* REQUIRED WORK:
a) Set down the passage of the scrim-sewing thread between "## Footer (Nov" and "Van (Nov 16, 2007)", inclusive, word for word.
b) From the dataset items entries, extract the lines between the start of the entries and the line holding "tap(990, 208)", inclusive, reproducing them verbatim. Leave the pictures out of your answer.

* SOURCE PASSAGE:
# Building a Scrim



## Footer (Nov 16, 2007)

So... I need a scrim for an upcoming show in a very odd shaped venue. The shop has a scrim reminant that fits the bill for the space I am in (13'x25' sized scrim). The fabric has salvage on both ends, but I need to put jute and a pipe pocket in. I have sewed cycs and drops before, so I know what I need to do, but does anyone have any tips on how to sew scrim/how to not get it to bind up.


----------



## Van (Nov 16, 2007)

The real trick to working with scrim, or velvet, or any thicker fabrics is to use a Walking foot machine. Either get a walking foot attachment, or find a walking foot machine. The "Walking Foot" refers to the fact that not only do the "dog teeth" on the bottom pull the fabric through, but the foot also moves up and down, back and forth, this helps pull all the fabric through at the same time. If you don't have access to a walking foot machine, then take it slow and steady, make sure you have plenty of pins in place < at least every 6"> and use two hands. feed the fabric into the machine with your right, while using your left to gently pull the fabric through from behind. Set the stitch length to a medium setting, trying to get through the job real fast using a long stitch length will only cause the fabric to bind up and off-set faster. Lastly keep an eye on you presser foot pressure. Too much pressure and your fabric will bind up in front of the foot, too little and the fabric wont feed.

[Dataset items]
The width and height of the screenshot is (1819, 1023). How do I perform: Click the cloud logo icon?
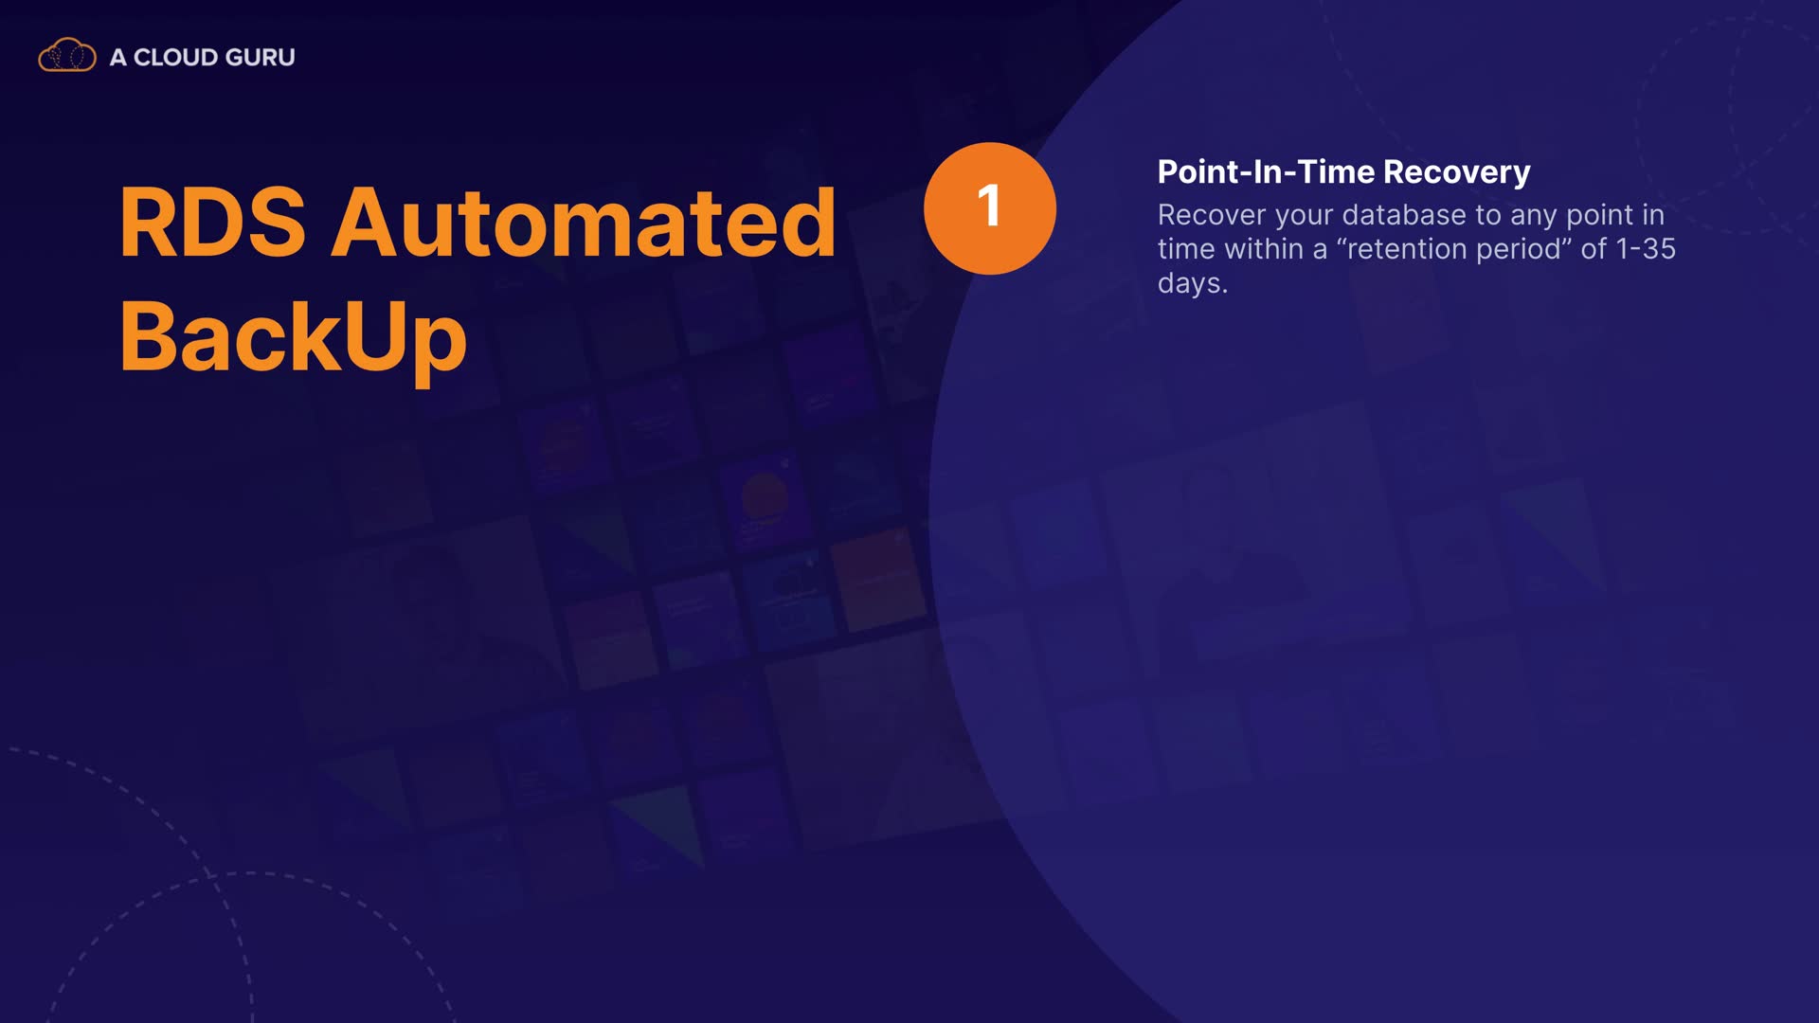tap(67, 56)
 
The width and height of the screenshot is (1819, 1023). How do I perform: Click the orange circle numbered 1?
tap(990, 208)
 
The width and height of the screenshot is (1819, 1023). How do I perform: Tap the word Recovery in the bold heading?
tap(1457, 172)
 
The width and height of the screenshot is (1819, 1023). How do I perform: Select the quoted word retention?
tap(1404, 249)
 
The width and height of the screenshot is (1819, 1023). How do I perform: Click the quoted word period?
tap(1525, 250)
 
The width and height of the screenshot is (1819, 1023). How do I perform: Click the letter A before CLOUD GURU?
tap(118, 57)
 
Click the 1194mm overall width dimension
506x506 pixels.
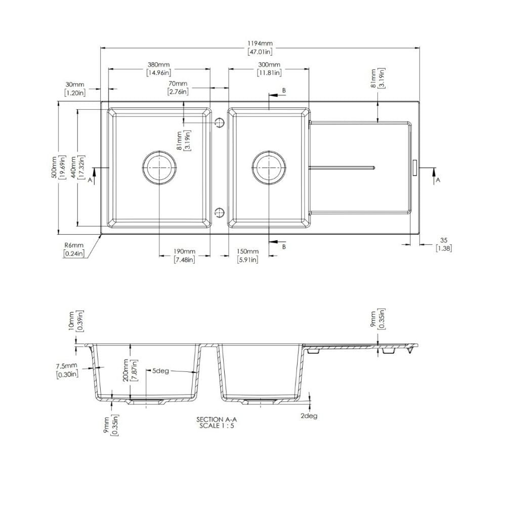pyautogui.click(x=260, y=47)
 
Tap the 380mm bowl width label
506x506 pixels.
pyautogui.click(x=158, y=68)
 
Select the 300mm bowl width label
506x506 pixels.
pyautogui.click(x=269, y=68)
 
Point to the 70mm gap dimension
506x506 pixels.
pyautogui.click(x=178, y=88)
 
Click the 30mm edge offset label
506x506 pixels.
pyautogui.click(x=75, y=89)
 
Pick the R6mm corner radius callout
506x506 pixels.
pyautogui.click(x=74, y=249)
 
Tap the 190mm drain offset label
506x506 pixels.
pyautogui.click(x=185, y=256)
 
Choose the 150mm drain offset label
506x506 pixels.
pyautogui.click(x=247, y=256)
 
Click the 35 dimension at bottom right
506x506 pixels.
pyautogui.click(x=444, y=244)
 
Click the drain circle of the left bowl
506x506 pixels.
pyautogui.click(x=159, y=167)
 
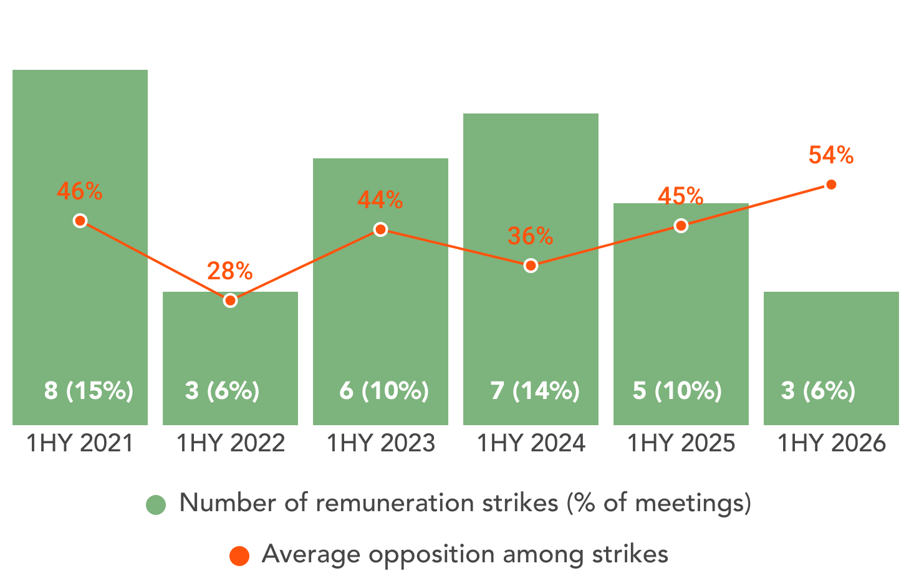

* FINAL ANSWERS:
a)
## Footer (Nov 16, 2007)

So... I need a scrim for an upcoming show in a very odd shaped venue. The shop has a scrim reminant that fits the bill for the space I am in (13'x25' sized scrim). The fabric has salvage on both ends, but I need to put jute and a pipe pocket in. I have sewed cycs and drops before, so I know what I need to do, but does anyone have any tips on how to sew scrim/how to not get it to bind up.


----------



## Van (Nov 16, 2007)

b)
The width and height of the screenshot is (1819, 1023). How do I perform: Click the cloud logo icon?
tap(67, 56)
 
The width and height of the screenshot is (1819, 1023). How do I perform: Click the orange circle numbered 1?
tap(990, 208)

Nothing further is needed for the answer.